Miss chunky chops is just adorable and Anna I meant no offence



Lindi you are very lucky to have such lovely horses and their home is wonderful too


----------



## cassie

oooo I love it all!!!!!!!!!!!! lol WOW!!! Dinky issuch a precious little girl!!! we love her so much


----------



## bannerminis

I have really enjoyed getting a chance to read this thread and see all the pics of little Dinky growing up.

She is just the cutest and so full of spunk.

I must try to gets some pics of my two although Buck still has a crusty muzzle so not too pretty at the moment LOL


----------



## Lindi-loo

Oh yes plz more pictures..crusty muzzle and all lol


----------



## AnnaC

Come on Lindy - it must be time for a few more pics of the gorgeous Dinky Doo (and the piggies!)





How is she progressing with the headcollar/leading lark?


----------



## cassie

oooh yes please Lindi!! would love some more pics of your lovely little girl!!!


----------



## Lindi-loo

Shes turned into a young lady now 



 the head collar slips on and off but i dont leave it on or I havnt done any leading as yet..Im sure she will oblige when the time is right..she will stand and let me do whatever just like Dad..takes it all in her stride..she has something very strange going on with her teeth/gums lol..she loves to rub her gums on the patio doors in fact anything cold and slipery!!..strange girl and what a sight from the opposite side of the window 



 it makes such a squeak and she has us in stiches laughing at her funny faces..she has a nibble at some food but still has the I'll take it or leave it attitude..not like mum 



 get as much down as i can in the shortest possible time 



 ..Im off out there now to potter and hopefully get some new pictures for you all to see how shes grown..everyday I look at her and think how lucky I am to have them all in my life..I really do enjoy them so much


----------



## Lindi-loo

Dinky and her Daddy

 






 

Chunky Dinky with her winter wollies coming thick n fast..oh and her hairy chin


----------



## little lady

SHe looks ready for the cold weather!! My has she grown. Handsome daddy.


----------



## Lindi-loo

Yes she really has grown the last few weeks and is certainly dressed appropriately has become very cold..Thank you.. I think Daddy is a handsome boy too 



 hes such a softie and loves his girl..they spend all day together hes very proud that she follows him round and only visits mum for the milk bar 





 

more Dinky n Dad


----------



## Lindi-loo




----------



## AnnaC

Goodness she's almost a young lady - how did that happen? She's gorgeous Lindy and I just love the first picture of her with her handsome Daddy - it is so good that they are such firm friends as it does give Dinky someone to 'hang out' with other than her Momma (mares can be so boring at times, never really interested in playing with their babies after a certain amount of time.



)

Perhaps Dinky's idea of rubbing her teeth on 'cold' surfaces is due to her cutting some more teeth, OR it could be that she just likes to entertain you with her antics?? LOL!!
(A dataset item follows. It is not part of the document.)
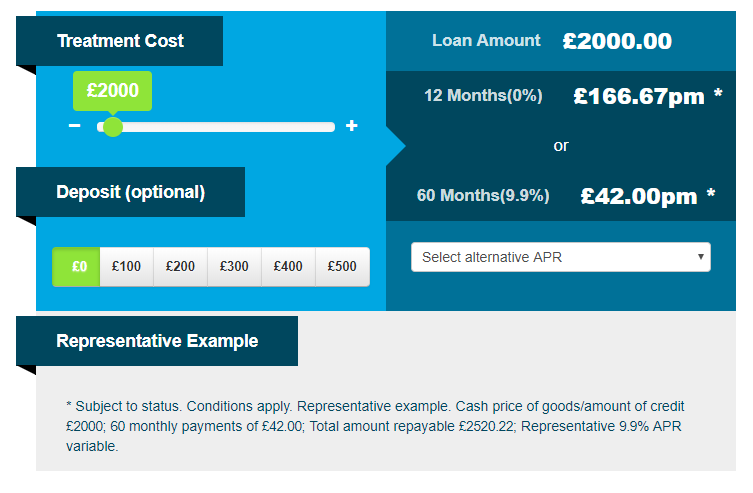Click the Loan Amount label
753x493 pixels.
coord(486,41)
So glad that you are enjoying them, I often just stand and watch mine from a distance across the field, I like to see them interacting, changing grazing partners, stopping for shared scratches, or even suddenly setting off for a round around for no reason at all other than the sheer fun of it.





Keep warm and try to stay dry!!


----------



## cassie

WOW she has grown Lindi!! I have loved seeing her changes as she grows!!! definitley ready for your Wales winter lol Finn is already starting to try n lose some of his fluff ready for summer



hehe its so funny seeing horses so fluffy when ours are madly trying to lose theirs!! or we are trying for them hehe



she is beautiful!


----------



## cassie

HAPPY BIRTHDAY LINDI!!!!!!!!!!!!!!!!!!!!!!!!


----------



## Eagle

* HAPPY BIRTHDAY*


----------



## AnnaC

Sorry - useless on the computer, so no coloured Birthday Wishes from me, BUT the Wishes are just as sincere!
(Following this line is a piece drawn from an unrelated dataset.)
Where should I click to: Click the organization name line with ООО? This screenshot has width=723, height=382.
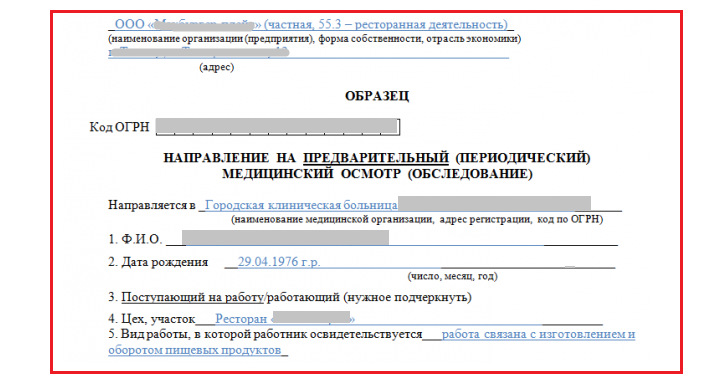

Really hope you have a Special Day!








HAPPY BIRTHDAY LINDY


----------



## Lindi-loo

Thank you so much 



 had a lovely day with my family missed mum of course but even the sun came out


----------



## MeganH

Happy Birthday!!


----------



## cassie

I just had fun stalking your page Lindi hehe thankyou for all the great posts you have done, I think Finn's colour may turn out fairly similar to Dinky's though his brown is alot richer... LOL so fascinating what colour they will be, Finn hasn't even started on his goggles yet and he will be 3 weeks on Sunday!





but he has started little bottom teeth... uh oh watch out in a week or so hehe....

how are you? did you have a good birthday yesterday?


----------



## lucky lodge

there look lovely in there winter wooly PJs


----------



## Lindi-loo

Haha stalk away Cassie..its great that we can all compare our foals mares and our big boys of course..even though theyr all so diff its nice to know that theyr doing similar things at the same time 



 Dinky was very early with her goggles not sure why but i was looking back at my last foal and he didnt get them until he was around 9 weeks..Finn is a very rich warm brown and Dinky's coat has lightened alot now she has her woollies on..Im expecting her to get very very woolly 



 Mum and Dad both grow very thick long hair during the winter (wil get some pictures when they come through) so im sure she will just be a head and legs with a huge woolly mass playing in the paddock most of the winter 



 so looking forward to seeing her in all her glory next summer might have some idea of what colour bay she will be then..I think very dark but still exciting.. will make sure i get lots of new pictures throughout the winter and on the run up to seeing her in her summer coat next summer 



..no babies for me next year so will be watching all your new arrivalls with great excitiment so I can drool over them


----------



## cassie

Hi Lindi! how is Dinky going? I think we are overdue for some pics of your gorgeous girl! how old is she now??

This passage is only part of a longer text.